An impairment must also be expected to last for a continuous period of at least 12 months or result in death. The evaluation process employs a five-step sequence that first checks if the claimant is currently engaging in SGA, and then assesses the severity of the medical condition. If the condition is severe, the next step determines if it meets or equals a listing in the official medical criteria for disabling conditions. If the condition does not meet a listing, the subsequent steps evaluate the claimant’s capacity to perform past work and any other work available in the national economy, considering their age, education, and work experience.

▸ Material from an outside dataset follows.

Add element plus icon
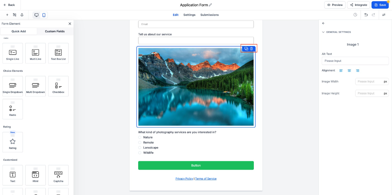 (7, 15)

Meeting the Medical Criteria for Digestive Disorders

Severe chronic diverticulitis is not listed by name in the official medical criteria, but it can qualify if its complications meet the severity of an analogous listing for digestive disorders. The relevant section addresses conditions like Inflammatory Bowel Disease (IBD), gastrointestinal hemorrhaging, and weight loss due to digestive disorders. To meet a listing, the diverticulitis must have progressed to a point that mirrors the severity of these recognized conditions.

One pathway to qualification is demonstrating complications functionally equivalent to those of IBD, such as intestinal obstruction of stenotic areas confirmed by imaging or surgery. This obstruction must require at least two hospitalizations for decompression or surgery within a 12-month period. These hospitalizations must occur at least 60 days apart.

Another qualification pathway is severe weight loss resulting from the digestive disorder, despite adherence to prescribed medical treatment. This requires a Body Mass Index (BMI) of less than 17.50 calculated on at least two evaluations, at least 60 days apart within a 12-month period. Complications such as fistula, abscess, or peritonitis also support a claim by demonstrating the condition’s severity.

The symptoms, including intense, recurring abdominal pain, profound fatigue, and frequent bowel issues, must seriously interfere with the ability to function and persist despite ongoing medical intervention. Even if a claimant does not perfectly match a listing, the symptoms and functional limitations are assessed to see if they “equal” the severity of a listed impairment.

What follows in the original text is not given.